As the game progressed, WAC seemed the fitter team and they put it on the Lions, tacking on another three tries to end the game and move into a semifinal matchup with Old Blue.
The semifinal between WAC and Old Blue was hugely physical, with neither side willing to give up an inch. WAC got on the board first, but Old Blue, playing a man down with a yellow card, responded with a try of its own just before the halftime whistle to bring the score to 5-5 at the break.
The second half was just as defensive as the first, and the scores remained deadlocked until right at the end when WAC scored in the corner just 40 seconds from time.

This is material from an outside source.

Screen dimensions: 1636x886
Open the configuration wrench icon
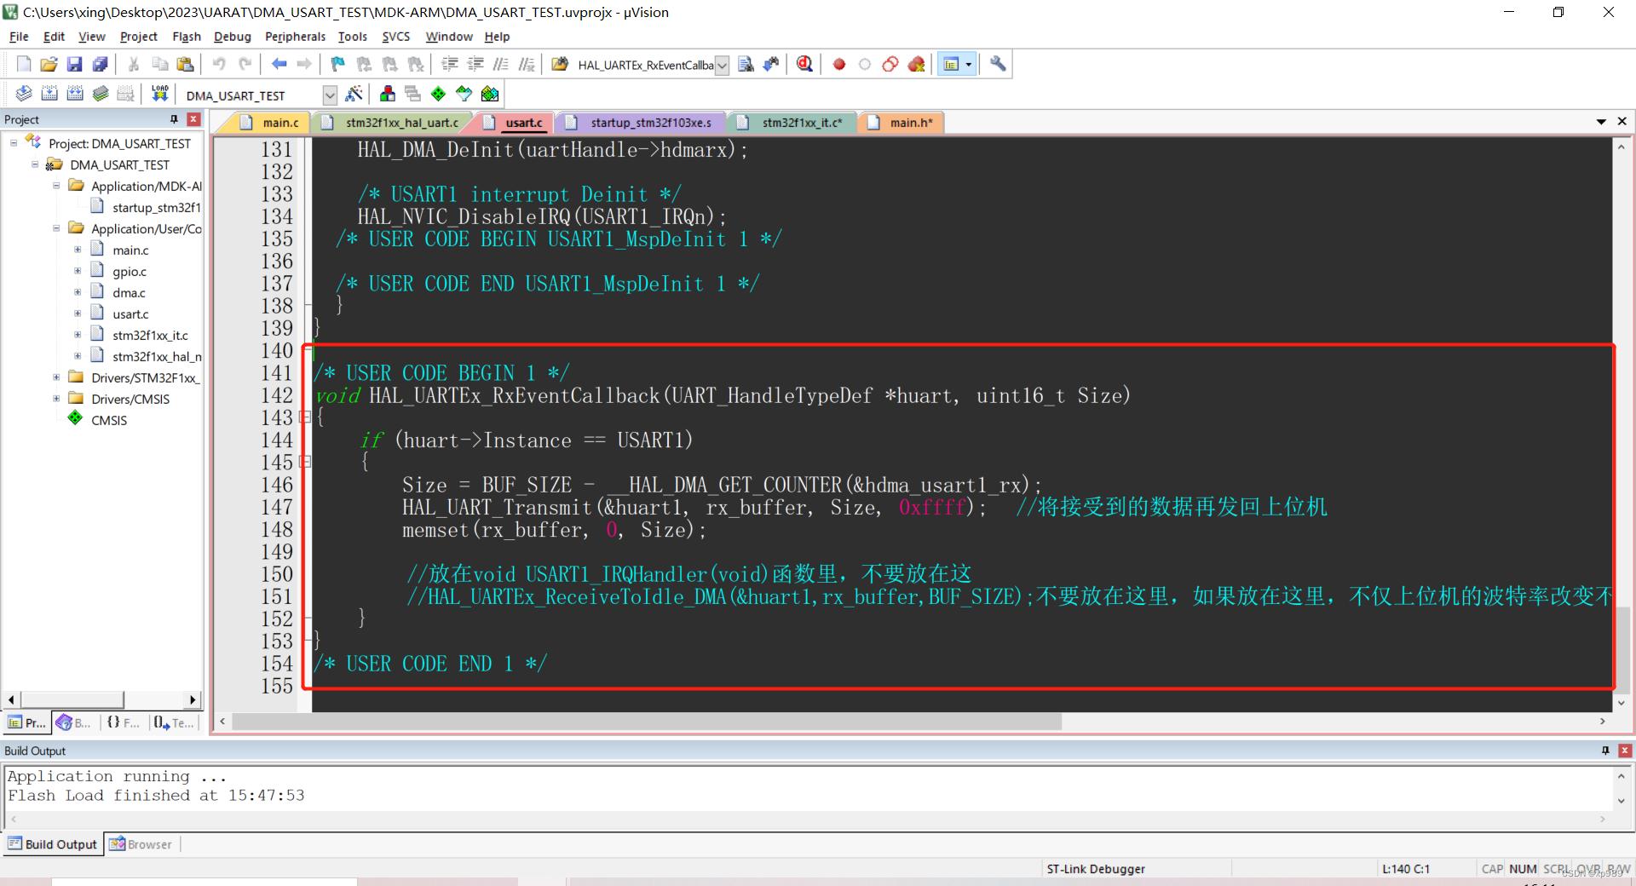click(x=996, y=64)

The conversion was missed and it was 10-5 with just one last play remaining for Old Blue to make a comeback.
Old Blue took the high, hanging kickoff well out of the air and made a long break up the right sideline, eventually being dragged down just inside the 22. After a number of hard-hitting phases, Old Blue found themselves just five meters from the line. However, a pick and go right beneath the posts was met hard by two Washington defenders and the ball squirted loose. The final whistle blew and WAC was on to the final.
In the championship match, WAC faced off against Life West. The Gladiators came out hot, scoring the opening try just a couple minutes into the game for a 7-0 lead.
But, as they'd done all day, WAC stayed poised and didn't panic. They continued to play good team ball and dotted down two tries before half for a 12-7 lead.
In the second half, WAC took total control. They scored two more tries, and shut down any kind of attack Life West threw at them. In the end, WAC claimed a deserved 24-7 victory in the title.
It was a remarkable turn around from their first game against Park City, and it was a real team effort that got the job done. A great number of faces chipped in to make it happen, including Tommy Hunkin-Clark, Dion Crowder, Scott Dean, and Shane Moore.
The main ingredients though were the veterans, Peter Tiberio and Mat Turner. The two Seattle Seawolves led the way with their actions for WAC. Whether it was scoring tries, setting up teammates, making tackles, or directing traffic with their voices, these guys were doing it all.
It was a wonderful weekend of rugby on the back of a wonderful summer of Club 7s, and congratulations to the San Diego Surfers and the Washington Athletic Club for capping off the long summer with championship performances.